# TASK BRIEF
Whatever appears in the records should be given again exactly, down to the last mark.

══ THE DATA ══

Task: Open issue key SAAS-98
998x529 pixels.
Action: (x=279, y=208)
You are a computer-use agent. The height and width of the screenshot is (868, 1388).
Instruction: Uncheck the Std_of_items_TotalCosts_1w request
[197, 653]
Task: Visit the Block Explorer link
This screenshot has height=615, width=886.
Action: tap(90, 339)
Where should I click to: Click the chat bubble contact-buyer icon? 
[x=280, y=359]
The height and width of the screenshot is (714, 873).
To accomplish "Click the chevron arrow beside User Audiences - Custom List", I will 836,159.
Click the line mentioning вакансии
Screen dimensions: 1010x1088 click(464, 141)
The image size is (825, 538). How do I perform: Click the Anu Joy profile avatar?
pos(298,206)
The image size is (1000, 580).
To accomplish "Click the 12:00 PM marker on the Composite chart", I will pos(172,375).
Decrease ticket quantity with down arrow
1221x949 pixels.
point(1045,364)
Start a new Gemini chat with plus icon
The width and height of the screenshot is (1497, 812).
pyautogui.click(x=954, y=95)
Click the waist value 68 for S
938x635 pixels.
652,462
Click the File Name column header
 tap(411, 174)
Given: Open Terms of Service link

═══

# EXPECTED ANSWER
Task: Open issue key SAAS-98
998x529 pixels.
Action: (x=279, y=208)
You are a computer-use agent. The height and width of the screenshot is (868, 1388).
Instruction: Uncheck the Std_of_items_TotalCosts_1w request
[197, 653]
Task: Visit the Block Explorer link
This screenshot has height=615, width=886.
Action: tap(90, 339)
Where should I click to: Click the chat bubble contact-buyer icon? 
[x=280, y=359]
The height and width of the screenshot is (714, 873).
To accomplish "Click the chevron arrow beside User Audiences - Custom List", I will 836,159.
Click the line mentioning вакансии
Screen dimensions: 1010x1088 click(464, 141)
The image size is (825, 538). How do I perform: Click the Anu Joy profile avatar?
pos(298,206)
The image size is (1000, 580).
To accomplish "Click the 12:00 PM marker on the Composite chart", I will pos(172,375).
Decrease ticket quantity with down arrow
1221x949 pixels.
point(1045,364)
Start a new Gemini chat with plus icon
The width and height of the screenshot is (1497, 812).
pyautogui.click(x=954, y=95)
Click the waist value 68 for S
938x635 pixels.
652,462
Click the File Name column header
 tap(411, 174)
Given: Open Terms of Service link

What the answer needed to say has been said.